The reasons for these women becoming colorists vary, of course. Lewis, as I understand it, is a special case because coloring was a sideline from her main career as a painter, and occurred mainly because Mazzucchelli wanted to bring Lewis into his world of comics (she also collaborated on editing Rubber Blanket).
I’d like to see someone do a good gender analysis of why women went into coloring. I’m inclined to see this as something more than mere sexism or the creation of a pink-collar ghetto. One factor at work is that for much of the 20th century, women were more likely to be associated with the decorative arts than men; in commercial comics coloring is often seen as a decorative. I’m not a gender essentialist so I don’t think women have an innately better color sense than men. But for historical and cultural reasons, women in our culture are more likely than men to be raised with color sensitivity.

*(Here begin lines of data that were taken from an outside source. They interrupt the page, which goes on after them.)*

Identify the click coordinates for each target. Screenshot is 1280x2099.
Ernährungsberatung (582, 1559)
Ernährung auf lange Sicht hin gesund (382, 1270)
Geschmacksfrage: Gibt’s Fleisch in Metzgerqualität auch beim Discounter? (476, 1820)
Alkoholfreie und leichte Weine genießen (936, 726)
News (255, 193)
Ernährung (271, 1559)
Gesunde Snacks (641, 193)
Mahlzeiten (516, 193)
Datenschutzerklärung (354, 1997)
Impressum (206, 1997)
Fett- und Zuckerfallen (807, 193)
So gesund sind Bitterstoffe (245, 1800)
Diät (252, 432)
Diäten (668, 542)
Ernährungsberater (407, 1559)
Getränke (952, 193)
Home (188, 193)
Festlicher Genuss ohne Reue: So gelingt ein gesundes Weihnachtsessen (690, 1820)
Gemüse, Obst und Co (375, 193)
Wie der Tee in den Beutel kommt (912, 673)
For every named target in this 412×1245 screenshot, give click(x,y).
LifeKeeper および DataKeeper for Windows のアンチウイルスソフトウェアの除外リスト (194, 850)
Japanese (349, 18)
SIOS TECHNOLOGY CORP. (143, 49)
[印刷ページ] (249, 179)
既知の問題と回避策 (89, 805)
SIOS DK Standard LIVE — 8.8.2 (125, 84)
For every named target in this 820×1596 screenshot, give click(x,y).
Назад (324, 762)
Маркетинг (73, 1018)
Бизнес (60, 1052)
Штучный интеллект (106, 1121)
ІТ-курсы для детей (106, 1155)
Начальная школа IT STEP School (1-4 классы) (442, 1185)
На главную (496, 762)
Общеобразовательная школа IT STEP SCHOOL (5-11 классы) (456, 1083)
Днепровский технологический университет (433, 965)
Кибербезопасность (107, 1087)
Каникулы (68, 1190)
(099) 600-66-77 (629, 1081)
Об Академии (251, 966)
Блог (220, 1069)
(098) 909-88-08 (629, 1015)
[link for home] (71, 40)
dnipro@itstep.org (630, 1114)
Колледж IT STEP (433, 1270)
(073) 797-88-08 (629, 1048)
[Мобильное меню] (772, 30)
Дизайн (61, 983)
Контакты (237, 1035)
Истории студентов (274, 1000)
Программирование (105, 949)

There is also the fact that a cartoonist’s studio often resembles an old fashion artisans shop, with the main master being assisted by apprentices and family members. Again the classic newspaper strip provides examples, with many cartoonists taking on sons (and sometimes daughters) as assistants.
For at least some of the women we’re talking about (I’m thinking here particularly of Severin, Varley, and Richmond), coloring was clearly an expression of their creativity. They all had a major impact on the history of comics. As Mazzucchelli once suggested, the last person who works on a page of comics art, whether it’s the editor or colorist, often has the biggest impact.